Lo scenario per il prossimo round si sta schiudendo davanti ai nostri occhi e somiglia in modo deprimente alla stessa situazione in via di deterioramento che ha preceduto il massacro di Gaza due anni fa: bombardamenti quotidiani sulla Striscia e una politica che tenta di provocare Hamas così da giustificare un maggior numero di attacchi. Come un ufficiale dell’esercito ha spiegato, c’è al momento la necessità di tener conto dei danni provocati dal rapporto Goldstone: vale a dire che il prossimo grande attacco dovrà apparire più convincente di quello del 2009 (ma questa preoccupazione potrebbe non essere così cruciale per questo governo; né servirebbe da ostacolo).

Così come sempre in questa parte del mondo, altri scenari sono possibili, meno sanguinosi e forse più promettenti. Ma è difficile immaginare chi possa dare vita a un futuro diverso a breve termine: la infida amministrazione di Obama? Gli incapaci regimi arabi? La timida Europa o le disabili Nazioni Unite? La risolutezza della popolazione di Gaza e quella dei palestinesi in generale comporta che la grandiosa strategia israeliana che vuole che  questa risolutezza appassisca – come il fondatore del movimento sionista, Theodore Herzl, sperò di fare con la popolazione nativa della Palestina già alla fine del XIX secolo – non funzionerà.
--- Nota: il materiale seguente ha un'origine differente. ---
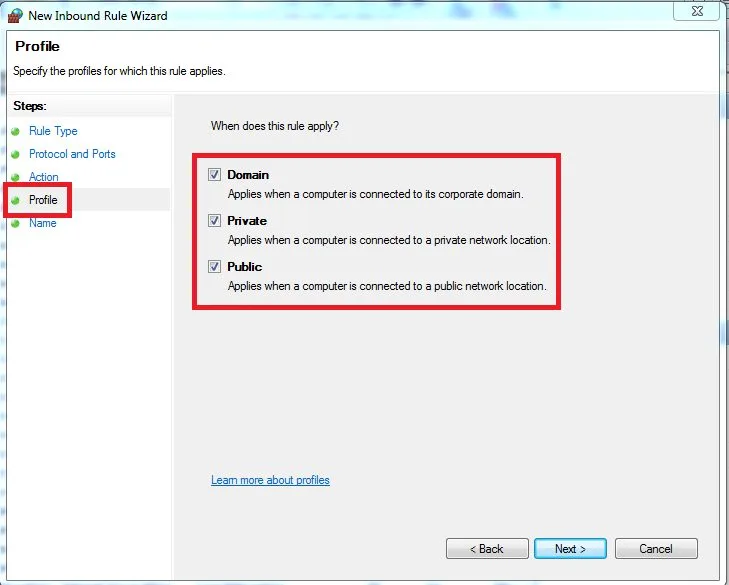Image resolution: width=729 pixels, height=585 pixels.
Task: Uncheck the Domain profile checkbox
Action: (x=214, y=175)
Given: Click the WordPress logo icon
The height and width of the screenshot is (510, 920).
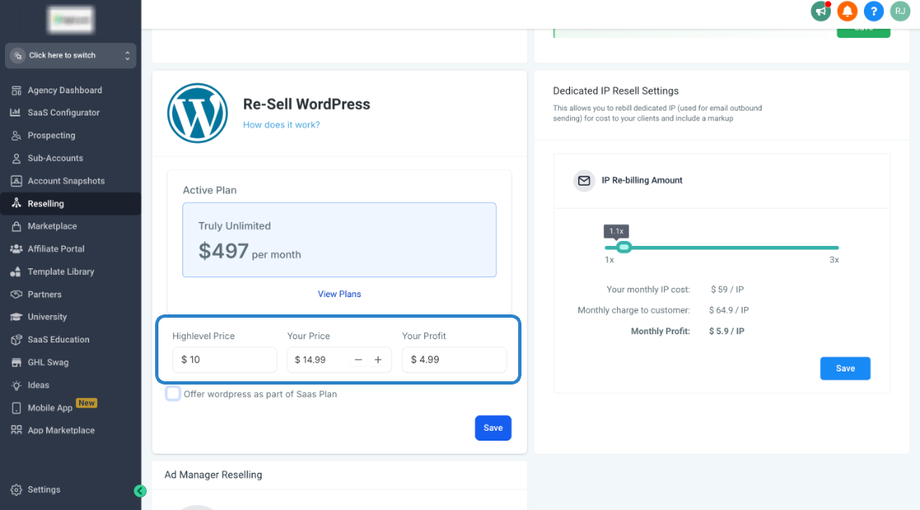Looking at the screenshot, I should point(197,113).
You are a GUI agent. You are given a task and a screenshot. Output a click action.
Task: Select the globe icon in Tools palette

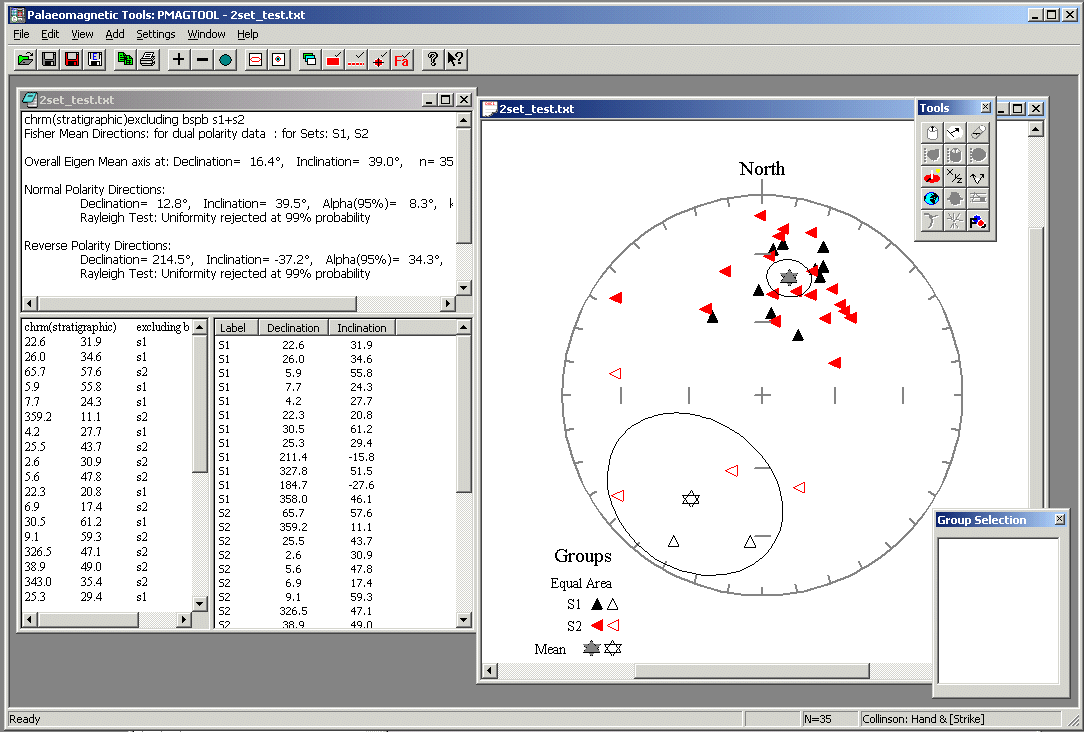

Ma il prezzo potrebbe salire ancora ed è ora per tutti quelli che hanno fatto sentire la loro voce con forza e vigore DOPO il massacro di Gaza due anni fa, di farla sentire ADESSO, e cercare di prevenire il prossimo.

Questa voce viene descritta in Israele come il tentativo di “delegittimare” lo Stato ebraico. E’ l’unica voce che sembra preoccupare seriamente il governo e l’elite intellettuale di Israele ( molto più irritante per loro di qualsiasi condanna soft da parte di Hillary Clinton o dell’Unione Europea). Il primo tentativo di contrastare questa voce è stato rivendicare che la delegittimazione era antisemitismo camuffato.  Ciò sembra aver avuto un effetto contrario da quando Israele ha preteso di sapere chi nel mondo sostenesse le sue politiche; è venuto fuori che i soli sostenitori entusiasti della politica israeliana del mondo occidentale oggi sono organizzazioni e politici dell’estrema destra, tradizionalmente antisemiti.  Il secondo tentativo è tentare di argomentare che gli sforzi sotto forma di Boicottaggio, Disinvestimento e Sanzioni, renderanno Israele ancora più determinato a continuare a essere uno stato canaglia. Si tratta però di una vuota minaccia: le politiche israeliane non sono generate da questa voce morale e onesta; al contrario, questa voce è uno dei pochi fattori che fa da contenimento alla politica aggressiva, e chissà quando, se in futuro i governi occidentali si uniranno alle opinioni del loro pubblico, come è avvenuto alla fine nel caso dell’apartheid in Sud Africa, si potrebbe anche arrivare alla fine di queste politiche e permettere a ebrei e arabi  di vivere in pace in Israele e Palestina.

Questa voce è efficace perché mostra chiaramente la relazione tra il carattere razzista dello stato e la natura criminale delle sue politiche nei confronti dei palestinesi. La voce si è trasformata recentemente in una campagna organizzata e definita con lucidità , con un messaggio chiaro: Israele rimarrà uno stato reietto fino a quando la sua costituzione, le sue leggi e politiche continueranno a violare i diritti umani e civili dei palestinesi, dovunque essi siano, incluso il diritto a vivere e esistere.

Ciò che è necessario oggi è che la nobile ma totalmente futile energia dispiegata dal campo della pace israeliano, così come avviene in occidente nel concetto di “co-esistenza” e nei progetti di “dialogo”, sia reinvestita nel tentativo di evitare un altro capitolo di genocidio nella storia della guerra di Israele nei confronti dei palestinesi, prima che sia troppo tardi.